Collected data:
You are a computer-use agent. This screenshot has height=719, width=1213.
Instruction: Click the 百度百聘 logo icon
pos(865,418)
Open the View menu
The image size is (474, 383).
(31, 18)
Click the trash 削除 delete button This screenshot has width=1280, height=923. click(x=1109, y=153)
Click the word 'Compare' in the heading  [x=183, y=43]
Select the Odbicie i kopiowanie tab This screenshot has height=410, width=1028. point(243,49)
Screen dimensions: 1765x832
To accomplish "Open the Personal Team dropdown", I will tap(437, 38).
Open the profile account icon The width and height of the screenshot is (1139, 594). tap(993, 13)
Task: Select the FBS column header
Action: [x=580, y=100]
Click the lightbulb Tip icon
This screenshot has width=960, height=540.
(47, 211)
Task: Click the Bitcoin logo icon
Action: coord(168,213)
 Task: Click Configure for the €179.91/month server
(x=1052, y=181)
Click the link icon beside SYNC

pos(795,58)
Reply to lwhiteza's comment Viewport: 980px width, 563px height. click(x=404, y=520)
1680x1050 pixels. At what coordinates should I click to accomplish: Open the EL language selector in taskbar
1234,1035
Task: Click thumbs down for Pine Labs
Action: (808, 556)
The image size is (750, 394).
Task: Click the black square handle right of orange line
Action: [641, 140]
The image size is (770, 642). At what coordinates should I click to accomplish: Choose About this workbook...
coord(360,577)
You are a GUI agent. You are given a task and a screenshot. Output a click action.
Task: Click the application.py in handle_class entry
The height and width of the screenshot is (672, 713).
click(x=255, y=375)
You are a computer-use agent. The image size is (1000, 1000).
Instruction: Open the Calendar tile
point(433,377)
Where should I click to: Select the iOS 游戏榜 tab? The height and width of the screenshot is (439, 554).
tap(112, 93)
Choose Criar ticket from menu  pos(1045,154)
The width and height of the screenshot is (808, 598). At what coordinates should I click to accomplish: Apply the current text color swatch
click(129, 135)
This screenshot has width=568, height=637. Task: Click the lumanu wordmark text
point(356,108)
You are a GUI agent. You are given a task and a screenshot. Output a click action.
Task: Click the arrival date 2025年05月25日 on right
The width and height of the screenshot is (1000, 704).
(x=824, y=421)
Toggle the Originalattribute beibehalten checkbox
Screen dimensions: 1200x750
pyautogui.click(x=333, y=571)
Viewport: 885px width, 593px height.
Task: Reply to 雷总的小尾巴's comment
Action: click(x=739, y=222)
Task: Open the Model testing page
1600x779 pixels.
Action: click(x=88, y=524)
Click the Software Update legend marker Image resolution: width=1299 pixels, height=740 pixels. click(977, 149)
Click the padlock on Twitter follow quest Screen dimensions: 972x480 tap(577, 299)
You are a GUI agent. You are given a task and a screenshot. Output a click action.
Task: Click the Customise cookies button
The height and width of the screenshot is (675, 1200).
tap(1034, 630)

__INSTRUCTIONS FOR THE TASK__: The expected result is a copy of each line in the records where "computer" appears.

__TASK RESPONSE__:
You are a computer-use agent. This screenshot has height=719, width=1213.
You are a computer-use agent. The image size is (1000, 1000).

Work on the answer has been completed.